**Supplied data:**
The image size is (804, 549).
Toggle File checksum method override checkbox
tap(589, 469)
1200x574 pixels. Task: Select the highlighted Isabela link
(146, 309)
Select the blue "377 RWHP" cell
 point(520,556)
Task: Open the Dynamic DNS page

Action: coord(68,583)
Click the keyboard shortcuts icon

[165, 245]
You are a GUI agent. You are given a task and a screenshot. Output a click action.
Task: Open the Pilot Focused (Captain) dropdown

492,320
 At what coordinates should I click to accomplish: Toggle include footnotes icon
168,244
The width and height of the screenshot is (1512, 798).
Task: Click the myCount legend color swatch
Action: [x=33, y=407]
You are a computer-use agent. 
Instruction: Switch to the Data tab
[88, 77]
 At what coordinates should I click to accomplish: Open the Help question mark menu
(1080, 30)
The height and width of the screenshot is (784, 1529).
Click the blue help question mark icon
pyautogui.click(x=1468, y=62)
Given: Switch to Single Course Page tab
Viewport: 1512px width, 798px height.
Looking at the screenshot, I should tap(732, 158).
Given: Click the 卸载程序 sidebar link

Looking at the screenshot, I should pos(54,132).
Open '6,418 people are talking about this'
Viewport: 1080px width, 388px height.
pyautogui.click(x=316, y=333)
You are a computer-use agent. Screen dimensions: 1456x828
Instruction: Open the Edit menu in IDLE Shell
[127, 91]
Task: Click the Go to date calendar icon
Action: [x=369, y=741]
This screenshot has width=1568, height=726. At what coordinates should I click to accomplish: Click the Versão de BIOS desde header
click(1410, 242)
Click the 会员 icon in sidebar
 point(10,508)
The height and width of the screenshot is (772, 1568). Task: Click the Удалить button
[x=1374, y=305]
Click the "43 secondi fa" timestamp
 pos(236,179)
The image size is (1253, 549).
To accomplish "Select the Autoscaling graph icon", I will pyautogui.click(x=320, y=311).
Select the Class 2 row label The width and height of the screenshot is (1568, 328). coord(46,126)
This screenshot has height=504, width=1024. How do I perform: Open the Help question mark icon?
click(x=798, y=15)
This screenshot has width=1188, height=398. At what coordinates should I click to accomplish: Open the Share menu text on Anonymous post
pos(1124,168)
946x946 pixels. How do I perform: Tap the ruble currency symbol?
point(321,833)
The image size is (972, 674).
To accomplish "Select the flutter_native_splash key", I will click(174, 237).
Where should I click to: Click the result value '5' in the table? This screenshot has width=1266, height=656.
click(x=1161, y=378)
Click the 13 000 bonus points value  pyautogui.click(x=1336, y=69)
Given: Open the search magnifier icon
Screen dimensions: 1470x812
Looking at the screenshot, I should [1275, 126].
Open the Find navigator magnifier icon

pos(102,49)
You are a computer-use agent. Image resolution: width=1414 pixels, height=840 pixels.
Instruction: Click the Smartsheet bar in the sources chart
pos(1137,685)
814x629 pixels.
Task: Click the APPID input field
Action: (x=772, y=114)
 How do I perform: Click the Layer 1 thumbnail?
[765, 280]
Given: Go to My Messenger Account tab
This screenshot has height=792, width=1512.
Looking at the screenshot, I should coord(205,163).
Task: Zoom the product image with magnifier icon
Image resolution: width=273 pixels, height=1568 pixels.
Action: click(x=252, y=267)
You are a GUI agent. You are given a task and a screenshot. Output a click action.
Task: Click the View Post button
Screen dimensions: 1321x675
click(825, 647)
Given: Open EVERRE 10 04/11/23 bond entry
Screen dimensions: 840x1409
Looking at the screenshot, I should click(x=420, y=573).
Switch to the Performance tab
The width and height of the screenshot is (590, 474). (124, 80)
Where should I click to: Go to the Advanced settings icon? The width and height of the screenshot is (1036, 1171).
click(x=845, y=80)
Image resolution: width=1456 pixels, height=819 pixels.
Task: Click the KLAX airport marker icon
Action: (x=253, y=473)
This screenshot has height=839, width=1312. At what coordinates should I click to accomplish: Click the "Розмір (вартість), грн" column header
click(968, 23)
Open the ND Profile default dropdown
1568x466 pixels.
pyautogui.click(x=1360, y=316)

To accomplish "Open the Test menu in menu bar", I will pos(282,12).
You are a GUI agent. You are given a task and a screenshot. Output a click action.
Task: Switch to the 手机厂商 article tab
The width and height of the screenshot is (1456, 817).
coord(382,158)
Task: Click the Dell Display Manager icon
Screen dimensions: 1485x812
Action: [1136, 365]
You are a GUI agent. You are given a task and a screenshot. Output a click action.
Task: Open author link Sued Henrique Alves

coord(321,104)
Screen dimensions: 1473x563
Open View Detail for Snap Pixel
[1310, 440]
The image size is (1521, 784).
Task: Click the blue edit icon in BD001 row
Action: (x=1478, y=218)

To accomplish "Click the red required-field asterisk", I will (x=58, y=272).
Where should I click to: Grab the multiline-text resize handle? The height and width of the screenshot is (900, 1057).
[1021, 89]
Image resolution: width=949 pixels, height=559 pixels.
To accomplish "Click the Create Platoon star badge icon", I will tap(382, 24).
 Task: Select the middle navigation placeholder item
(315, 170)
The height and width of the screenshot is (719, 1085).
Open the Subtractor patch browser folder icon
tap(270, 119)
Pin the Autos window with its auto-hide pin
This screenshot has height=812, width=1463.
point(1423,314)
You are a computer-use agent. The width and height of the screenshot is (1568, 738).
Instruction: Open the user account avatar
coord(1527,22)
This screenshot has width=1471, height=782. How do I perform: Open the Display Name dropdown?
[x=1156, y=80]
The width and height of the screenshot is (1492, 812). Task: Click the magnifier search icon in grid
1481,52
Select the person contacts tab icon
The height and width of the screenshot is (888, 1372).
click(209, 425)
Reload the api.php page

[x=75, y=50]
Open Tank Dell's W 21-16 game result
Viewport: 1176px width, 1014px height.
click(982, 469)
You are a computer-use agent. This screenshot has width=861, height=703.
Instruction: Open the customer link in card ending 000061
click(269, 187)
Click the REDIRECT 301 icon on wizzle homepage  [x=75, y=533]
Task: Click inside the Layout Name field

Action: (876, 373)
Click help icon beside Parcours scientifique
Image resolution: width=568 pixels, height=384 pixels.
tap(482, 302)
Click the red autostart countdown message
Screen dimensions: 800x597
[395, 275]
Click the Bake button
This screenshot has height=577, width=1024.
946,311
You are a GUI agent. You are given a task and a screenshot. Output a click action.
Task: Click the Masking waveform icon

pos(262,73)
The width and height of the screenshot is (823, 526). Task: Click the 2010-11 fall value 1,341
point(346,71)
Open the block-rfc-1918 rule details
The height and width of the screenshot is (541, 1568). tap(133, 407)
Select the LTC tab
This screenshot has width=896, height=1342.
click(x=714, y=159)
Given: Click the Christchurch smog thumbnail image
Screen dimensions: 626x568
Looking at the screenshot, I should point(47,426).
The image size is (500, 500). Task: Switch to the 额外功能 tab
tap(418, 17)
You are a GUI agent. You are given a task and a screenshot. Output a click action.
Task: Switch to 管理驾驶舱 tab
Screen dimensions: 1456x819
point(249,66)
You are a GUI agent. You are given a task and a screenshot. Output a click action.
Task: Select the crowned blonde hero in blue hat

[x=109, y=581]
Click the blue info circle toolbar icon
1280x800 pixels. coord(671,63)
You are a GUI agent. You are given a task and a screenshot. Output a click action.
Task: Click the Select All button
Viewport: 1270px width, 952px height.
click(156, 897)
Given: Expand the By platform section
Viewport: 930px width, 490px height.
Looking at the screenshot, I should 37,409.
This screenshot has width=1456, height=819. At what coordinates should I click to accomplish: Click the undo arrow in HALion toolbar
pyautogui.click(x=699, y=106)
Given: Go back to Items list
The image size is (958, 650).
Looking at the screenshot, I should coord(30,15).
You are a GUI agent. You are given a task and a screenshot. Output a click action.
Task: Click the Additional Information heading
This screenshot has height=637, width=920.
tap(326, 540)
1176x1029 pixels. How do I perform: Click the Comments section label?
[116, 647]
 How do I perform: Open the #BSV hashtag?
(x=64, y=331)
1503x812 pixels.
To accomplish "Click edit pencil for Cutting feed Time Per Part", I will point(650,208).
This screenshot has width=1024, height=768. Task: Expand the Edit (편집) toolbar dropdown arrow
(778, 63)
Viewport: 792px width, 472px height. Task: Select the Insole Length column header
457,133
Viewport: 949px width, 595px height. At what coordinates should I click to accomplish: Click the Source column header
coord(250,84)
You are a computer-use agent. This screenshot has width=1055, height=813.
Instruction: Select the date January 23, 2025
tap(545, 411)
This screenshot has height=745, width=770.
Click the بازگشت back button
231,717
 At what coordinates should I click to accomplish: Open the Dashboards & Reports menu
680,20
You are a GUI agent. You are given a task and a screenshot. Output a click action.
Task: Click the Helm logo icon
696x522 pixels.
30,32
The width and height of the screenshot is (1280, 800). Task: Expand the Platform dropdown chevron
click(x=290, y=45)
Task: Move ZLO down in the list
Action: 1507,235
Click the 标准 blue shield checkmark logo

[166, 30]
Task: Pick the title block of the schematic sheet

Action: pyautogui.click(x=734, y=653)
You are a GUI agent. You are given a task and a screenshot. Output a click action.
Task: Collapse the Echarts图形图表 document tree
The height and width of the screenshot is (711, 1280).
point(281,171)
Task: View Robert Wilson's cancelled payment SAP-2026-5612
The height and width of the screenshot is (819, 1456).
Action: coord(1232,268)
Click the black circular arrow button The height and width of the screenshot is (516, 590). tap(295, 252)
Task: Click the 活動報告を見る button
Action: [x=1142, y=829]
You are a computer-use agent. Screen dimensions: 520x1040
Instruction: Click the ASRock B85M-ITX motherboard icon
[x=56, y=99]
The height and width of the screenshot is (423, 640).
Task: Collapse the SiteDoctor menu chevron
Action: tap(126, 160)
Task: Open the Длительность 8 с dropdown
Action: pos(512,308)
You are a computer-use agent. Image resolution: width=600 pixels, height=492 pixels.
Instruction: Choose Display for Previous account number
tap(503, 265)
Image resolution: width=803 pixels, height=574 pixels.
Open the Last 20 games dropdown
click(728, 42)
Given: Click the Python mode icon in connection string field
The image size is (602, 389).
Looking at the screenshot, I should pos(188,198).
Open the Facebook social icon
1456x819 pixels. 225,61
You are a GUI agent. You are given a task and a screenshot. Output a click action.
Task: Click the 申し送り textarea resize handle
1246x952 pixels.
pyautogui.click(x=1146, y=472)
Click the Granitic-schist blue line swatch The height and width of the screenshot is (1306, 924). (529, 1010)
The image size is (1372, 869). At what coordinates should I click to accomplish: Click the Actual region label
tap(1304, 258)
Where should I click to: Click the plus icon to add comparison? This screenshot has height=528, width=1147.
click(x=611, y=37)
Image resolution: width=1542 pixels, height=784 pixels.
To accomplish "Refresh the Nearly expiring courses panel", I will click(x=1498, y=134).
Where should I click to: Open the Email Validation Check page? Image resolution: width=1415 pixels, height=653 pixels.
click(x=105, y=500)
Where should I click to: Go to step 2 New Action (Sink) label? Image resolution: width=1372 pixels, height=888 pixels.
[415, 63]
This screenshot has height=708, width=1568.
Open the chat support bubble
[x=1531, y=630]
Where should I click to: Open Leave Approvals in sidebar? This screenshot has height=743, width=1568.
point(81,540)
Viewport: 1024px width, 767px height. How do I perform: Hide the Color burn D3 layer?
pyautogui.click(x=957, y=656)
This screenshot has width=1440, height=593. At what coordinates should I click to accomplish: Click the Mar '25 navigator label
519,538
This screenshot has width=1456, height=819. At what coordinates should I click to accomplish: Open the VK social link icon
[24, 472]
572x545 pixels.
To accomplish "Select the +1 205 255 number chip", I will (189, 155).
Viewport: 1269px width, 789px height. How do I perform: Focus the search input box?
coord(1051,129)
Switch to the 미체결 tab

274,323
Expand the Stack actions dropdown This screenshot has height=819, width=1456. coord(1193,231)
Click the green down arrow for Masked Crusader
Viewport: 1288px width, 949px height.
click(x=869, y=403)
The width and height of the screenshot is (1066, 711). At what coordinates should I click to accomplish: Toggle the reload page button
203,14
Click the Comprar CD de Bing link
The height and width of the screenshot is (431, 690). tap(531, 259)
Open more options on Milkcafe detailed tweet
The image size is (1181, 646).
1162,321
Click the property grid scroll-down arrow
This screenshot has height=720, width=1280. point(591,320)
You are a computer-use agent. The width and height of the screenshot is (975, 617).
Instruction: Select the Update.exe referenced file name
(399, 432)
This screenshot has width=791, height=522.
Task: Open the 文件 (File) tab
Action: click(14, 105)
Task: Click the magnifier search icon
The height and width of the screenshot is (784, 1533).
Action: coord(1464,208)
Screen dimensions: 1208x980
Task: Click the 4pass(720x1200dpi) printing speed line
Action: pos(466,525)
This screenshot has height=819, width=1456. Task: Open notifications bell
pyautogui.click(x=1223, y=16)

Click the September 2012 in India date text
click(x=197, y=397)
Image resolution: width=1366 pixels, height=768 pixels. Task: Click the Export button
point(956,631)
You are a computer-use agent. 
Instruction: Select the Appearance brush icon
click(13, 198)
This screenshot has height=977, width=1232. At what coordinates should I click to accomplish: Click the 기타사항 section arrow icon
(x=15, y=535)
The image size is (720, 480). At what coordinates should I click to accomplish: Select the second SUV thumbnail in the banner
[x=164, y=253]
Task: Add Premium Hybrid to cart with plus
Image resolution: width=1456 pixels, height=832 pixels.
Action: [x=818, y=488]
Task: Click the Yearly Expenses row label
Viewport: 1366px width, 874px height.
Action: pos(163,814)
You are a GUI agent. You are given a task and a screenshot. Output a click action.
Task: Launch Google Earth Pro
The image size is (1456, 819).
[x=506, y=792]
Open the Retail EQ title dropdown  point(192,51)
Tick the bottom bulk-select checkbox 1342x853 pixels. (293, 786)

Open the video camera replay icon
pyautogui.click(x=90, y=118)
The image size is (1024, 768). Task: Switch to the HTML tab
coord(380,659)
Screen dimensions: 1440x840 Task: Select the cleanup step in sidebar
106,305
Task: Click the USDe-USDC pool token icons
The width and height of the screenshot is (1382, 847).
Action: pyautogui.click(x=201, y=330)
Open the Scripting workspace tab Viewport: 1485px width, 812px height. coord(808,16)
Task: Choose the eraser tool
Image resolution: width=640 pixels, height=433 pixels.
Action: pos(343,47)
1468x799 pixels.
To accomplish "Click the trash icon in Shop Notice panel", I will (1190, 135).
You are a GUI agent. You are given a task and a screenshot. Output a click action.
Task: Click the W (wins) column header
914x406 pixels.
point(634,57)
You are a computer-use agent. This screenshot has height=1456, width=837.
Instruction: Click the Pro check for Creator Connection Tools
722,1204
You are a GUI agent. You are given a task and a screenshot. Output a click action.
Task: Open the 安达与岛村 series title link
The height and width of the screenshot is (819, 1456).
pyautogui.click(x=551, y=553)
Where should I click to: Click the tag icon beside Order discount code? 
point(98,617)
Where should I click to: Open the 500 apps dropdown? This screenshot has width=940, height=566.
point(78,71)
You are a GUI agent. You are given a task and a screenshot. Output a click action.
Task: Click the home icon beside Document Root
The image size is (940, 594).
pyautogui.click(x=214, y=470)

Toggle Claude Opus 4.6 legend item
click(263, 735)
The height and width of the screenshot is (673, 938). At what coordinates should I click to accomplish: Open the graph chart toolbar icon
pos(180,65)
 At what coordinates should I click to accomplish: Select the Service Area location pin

**What the task requires:**
Copy the lines of the listing from the one containing "The image size is (500, 500)." through the one containing "Looking at the screenshot, I should coord(30,15).", both included, without any change.

**Solution for this exercise:**
The image size is (500, 500). Task: Switch to the 额外功能 tab
tap(418, 17)
You are a GUI agent. You are given a task and a screenshot. Output a click action.
Task: Switch to 管理驾驶舱 tab
Screen dimensions: 1456x819
point(249,66)
You are a GUI agent. You are given a task and a screenshot. Output a click action.
Task: Select the crowned blonde hero in blue hat

[x=109, y=581]
Click the blue info circle toolbar icon
1280x800 pixels. coord(671,63)
You are a GUI agent. You are given a task and a screenshot. Output a click action.
Task: Click the Select All button
Viewport: 1270px width, 952px height.
click(156, 897)
Given: Expand the By platform section
Viewport: 930px width, 490px height.
Looking at the screenshot, I should 37,409.
This screenshot has width=1456, height=819. At what coordinates should I click to accomplish: Click the undo arrow in HALion toolbar
pyautogui.click(x=699, y=106)
Given: Go back to Items list
The image size is (958, 650).
Looking at the screenshot, I should coord(30,15).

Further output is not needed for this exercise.